• REQUIRED ACTIONS:
• A. In the blog post about rocks, why did the bus driver make the writer empty their pockets before boarding?
• B. Rewrite the stretch of records from the line containing "Screen dimensions: 1304x577" through the end of the records, replacing "review date" with "publication date" and leaving everything else the same.

• SELECTION:
Showing posts with label collection. Show all posts
Showing posts with label collection. Show all posts

Tuesday, January 11, 2022

Pockets Full of Rocks

I've probably said this before, but it bears repeating... I love rocks.

From all reports, I always have loved rocks.  My mom tells a story about how my bus driver used to make me empty my pockets before she would let me on the bus, because I was always finding rocks at the bus stop and absconding with them.  

I have an old shoebox with all my favorite rocks from when I was a kid.  That sucker has traveled everywhere I've moved, much to several poor mover's laments I bet.  A lot of those have fossils, because where I grew up in Michigan was lousy with fossils and the landfill next to where I lived was constantly moving dirt, unearthing more of the treasures.

Now I'm here in the Ozarks where, I think, one of the ice ages stopped, dropping all the rocks it had pushed along the way.  Our property is covered in rocks.

• EXTRACTED ENTRIES:

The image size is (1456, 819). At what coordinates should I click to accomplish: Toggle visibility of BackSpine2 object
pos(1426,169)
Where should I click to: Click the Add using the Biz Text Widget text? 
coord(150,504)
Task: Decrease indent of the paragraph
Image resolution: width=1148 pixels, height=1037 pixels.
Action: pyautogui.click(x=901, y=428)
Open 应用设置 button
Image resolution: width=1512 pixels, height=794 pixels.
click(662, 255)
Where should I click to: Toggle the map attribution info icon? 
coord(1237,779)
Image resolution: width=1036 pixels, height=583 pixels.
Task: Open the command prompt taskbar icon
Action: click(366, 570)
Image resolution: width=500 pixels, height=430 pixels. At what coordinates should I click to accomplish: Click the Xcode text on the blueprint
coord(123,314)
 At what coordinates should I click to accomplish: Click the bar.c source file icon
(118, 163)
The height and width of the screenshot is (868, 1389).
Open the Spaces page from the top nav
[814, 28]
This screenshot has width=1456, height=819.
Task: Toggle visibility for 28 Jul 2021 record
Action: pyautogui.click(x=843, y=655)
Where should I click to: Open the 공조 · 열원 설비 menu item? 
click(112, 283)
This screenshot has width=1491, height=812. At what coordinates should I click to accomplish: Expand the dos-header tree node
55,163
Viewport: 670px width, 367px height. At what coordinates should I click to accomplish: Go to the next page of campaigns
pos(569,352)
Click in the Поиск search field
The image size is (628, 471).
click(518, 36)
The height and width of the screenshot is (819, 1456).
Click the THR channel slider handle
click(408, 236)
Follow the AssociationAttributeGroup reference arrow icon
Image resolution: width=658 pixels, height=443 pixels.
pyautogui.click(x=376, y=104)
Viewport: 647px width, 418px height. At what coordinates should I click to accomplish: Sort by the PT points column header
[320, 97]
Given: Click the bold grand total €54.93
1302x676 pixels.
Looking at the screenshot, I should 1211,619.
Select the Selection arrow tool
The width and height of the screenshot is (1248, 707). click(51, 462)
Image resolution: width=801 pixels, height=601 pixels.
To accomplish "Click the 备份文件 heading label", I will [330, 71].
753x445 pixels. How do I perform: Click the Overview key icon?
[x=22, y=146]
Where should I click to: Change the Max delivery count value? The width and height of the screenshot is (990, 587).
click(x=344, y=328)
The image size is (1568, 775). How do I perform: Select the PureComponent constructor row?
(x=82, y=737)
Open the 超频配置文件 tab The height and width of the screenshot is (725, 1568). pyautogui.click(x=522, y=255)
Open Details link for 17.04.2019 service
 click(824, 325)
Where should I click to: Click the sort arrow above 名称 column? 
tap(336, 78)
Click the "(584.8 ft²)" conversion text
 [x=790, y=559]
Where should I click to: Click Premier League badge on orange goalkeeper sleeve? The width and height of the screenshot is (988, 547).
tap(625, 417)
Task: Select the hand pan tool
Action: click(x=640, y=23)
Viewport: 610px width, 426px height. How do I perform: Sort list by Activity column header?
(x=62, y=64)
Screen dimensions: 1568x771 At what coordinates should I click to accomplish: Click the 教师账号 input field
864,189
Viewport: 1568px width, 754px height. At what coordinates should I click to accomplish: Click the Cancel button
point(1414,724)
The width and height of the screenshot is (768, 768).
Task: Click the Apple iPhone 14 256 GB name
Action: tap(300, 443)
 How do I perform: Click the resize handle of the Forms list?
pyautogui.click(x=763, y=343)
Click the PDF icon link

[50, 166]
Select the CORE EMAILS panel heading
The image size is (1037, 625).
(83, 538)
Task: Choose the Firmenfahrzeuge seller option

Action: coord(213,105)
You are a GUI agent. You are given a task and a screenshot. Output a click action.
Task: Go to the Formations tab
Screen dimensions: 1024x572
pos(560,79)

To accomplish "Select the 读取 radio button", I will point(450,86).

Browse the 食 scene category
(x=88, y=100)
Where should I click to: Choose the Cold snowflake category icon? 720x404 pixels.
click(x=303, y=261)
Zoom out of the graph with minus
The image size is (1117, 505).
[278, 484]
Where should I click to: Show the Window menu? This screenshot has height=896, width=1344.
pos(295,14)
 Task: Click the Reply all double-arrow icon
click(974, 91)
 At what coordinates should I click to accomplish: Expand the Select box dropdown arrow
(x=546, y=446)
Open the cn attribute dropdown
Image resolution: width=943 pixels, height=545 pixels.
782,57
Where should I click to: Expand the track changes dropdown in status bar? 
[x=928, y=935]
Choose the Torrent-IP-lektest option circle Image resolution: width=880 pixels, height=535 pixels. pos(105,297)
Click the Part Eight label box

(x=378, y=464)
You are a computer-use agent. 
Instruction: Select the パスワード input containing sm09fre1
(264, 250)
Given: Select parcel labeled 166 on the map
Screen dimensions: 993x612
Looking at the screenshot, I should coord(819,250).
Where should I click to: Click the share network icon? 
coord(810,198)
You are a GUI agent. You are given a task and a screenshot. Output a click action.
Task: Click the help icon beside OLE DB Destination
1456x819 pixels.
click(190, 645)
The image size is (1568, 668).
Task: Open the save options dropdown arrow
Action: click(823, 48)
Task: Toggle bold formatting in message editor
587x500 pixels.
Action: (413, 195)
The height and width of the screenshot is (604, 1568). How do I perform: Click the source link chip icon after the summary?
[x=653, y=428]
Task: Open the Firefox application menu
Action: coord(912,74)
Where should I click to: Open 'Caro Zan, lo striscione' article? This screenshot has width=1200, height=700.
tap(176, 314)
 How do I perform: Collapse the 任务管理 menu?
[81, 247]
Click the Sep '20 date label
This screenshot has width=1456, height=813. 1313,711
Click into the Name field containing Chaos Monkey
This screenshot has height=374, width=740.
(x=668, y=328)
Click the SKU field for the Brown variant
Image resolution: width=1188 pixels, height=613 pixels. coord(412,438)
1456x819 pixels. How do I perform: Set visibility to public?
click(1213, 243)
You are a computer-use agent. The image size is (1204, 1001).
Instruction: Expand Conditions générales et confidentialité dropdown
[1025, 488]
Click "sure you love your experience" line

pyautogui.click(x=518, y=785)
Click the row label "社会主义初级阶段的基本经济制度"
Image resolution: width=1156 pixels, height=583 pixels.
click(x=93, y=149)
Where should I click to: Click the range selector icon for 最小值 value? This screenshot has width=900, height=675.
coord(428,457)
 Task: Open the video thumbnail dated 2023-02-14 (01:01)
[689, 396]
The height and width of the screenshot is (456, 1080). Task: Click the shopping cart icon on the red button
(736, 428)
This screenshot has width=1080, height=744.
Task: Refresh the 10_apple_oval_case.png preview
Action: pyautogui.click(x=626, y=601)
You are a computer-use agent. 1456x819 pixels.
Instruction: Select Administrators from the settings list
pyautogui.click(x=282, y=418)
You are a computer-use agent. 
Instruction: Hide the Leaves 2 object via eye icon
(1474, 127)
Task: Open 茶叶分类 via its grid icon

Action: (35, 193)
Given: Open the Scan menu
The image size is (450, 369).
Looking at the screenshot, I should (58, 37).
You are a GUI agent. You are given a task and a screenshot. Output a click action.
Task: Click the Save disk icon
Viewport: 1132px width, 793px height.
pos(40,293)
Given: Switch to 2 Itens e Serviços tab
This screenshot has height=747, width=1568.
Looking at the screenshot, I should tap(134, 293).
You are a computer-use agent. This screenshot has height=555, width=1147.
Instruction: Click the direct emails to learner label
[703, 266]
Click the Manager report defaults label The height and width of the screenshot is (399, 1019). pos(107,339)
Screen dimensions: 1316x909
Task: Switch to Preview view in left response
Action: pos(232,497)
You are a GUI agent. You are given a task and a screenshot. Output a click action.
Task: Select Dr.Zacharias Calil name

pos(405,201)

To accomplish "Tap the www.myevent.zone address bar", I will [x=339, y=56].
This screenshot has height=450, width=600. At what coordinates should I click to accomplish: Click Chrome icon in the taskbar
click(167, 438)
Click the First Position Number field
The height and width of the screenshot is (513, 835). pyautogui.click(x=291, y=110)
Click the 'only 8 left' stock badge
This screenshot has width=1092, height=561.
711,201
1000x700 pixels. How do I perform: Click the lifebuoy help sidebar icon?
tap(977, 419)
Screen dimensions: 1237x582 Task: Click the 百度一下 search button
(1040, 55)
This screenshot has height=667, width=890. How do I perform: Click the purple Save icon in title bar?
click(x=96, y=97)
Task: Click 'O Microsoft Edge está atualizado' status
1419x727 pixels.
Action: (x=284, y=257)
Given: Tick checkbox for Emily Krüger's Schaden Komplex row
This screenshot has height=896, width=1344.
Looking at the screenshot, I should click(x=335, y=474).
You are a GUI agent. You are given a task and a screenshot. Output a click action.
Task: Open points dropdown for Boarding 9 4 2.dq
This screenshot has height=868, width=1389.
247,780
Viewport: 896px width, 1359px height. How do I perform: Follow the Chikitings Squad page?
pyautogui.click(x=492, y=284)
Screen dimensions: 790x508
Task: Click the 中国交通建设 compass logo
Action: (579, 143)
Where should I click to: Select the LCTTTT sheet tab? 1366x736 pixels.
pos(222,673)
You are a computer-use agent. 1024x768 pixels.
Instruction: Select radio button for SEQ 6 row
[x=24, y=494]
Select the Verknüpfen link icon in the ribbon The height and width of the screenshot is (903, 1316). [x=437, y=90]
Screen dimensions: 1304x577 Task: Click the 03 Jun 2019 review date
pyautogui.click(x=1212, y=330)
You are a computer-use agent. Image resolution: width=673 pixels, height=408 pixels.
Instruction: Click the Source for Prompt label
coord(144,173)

• SOLUTIONS TO THE TASKS:
• A. The writer was always finding rocks at the bus stop and taking them.

• B.
Screen dimensions: 1304x577 Task: Click the 03 Jun 2019 publication date
pyautogui.click(x=1212, y=330)
You are a computer-use agent. Image resolution: width=673 pixels, height=408 pixels.
Instruction: Click the Source for Prompt label
coord(144,173)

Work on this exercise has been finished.